> EXERCISE: Among the lines below, count those with "computer". Give the total alone.

> DATA FOR THE TASK:
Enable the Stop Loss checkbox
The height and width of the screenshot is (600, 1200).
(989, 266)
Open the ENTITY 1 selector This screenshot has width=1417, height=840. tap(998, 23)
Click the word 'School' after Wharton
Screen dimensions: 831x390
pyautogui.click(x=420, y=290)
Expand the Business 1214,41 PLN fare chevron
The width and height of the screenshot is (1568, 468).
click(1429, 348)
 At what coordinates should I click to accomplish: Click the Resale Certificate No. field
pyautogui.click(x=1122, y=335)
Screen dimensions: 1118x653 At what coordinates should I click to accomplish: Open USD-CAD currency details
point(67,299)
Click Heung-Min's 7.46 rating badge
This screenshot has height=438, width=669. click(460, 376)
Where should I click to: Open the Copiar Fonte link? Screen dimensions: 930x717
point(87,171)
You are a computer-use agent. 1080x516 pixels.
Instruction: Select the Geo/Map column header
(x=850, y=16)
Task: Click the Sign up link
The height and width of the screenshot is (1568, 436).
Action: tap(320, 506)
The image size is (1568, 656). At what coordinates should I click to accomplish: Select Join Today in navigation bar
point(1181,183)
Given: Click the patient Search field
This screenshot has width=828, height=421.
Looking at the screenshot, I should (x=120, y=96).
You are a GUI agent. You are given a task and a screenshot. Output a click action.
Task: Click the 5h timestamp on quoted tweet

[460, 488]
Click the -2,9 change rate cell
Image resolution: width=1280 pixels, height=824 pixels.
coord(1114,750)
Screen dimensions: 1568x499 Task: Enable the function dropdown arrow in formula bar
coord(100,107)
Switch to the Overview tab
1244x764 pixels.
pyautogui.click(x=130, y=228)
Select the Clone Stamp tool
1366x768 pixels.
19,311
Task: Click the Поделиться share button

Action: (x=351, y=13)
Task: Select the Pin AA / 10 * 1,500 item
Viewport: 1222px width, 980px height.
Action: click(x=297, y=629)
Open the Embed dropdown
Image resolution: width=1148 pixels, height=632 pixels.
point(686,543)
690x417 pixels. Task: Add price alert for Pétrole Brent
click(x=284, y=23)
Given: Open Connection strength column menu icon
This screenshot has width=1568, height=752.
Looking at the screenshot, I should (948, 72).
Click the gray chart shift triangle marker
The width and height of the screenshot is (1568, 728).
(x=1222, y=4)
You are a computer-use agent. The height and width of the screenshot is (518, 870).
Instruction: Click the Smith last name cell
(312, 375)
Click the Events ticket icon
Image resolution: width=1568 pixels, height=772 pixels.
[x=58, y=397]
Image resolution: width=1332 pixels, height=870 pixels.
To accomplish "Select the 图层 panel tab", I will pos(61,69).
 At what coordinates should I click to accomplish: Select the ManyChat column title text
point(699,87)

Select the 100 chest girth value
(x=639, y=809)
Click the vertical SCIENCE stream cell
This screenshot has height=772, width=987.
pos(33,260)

> YOUR RESPONSE: 2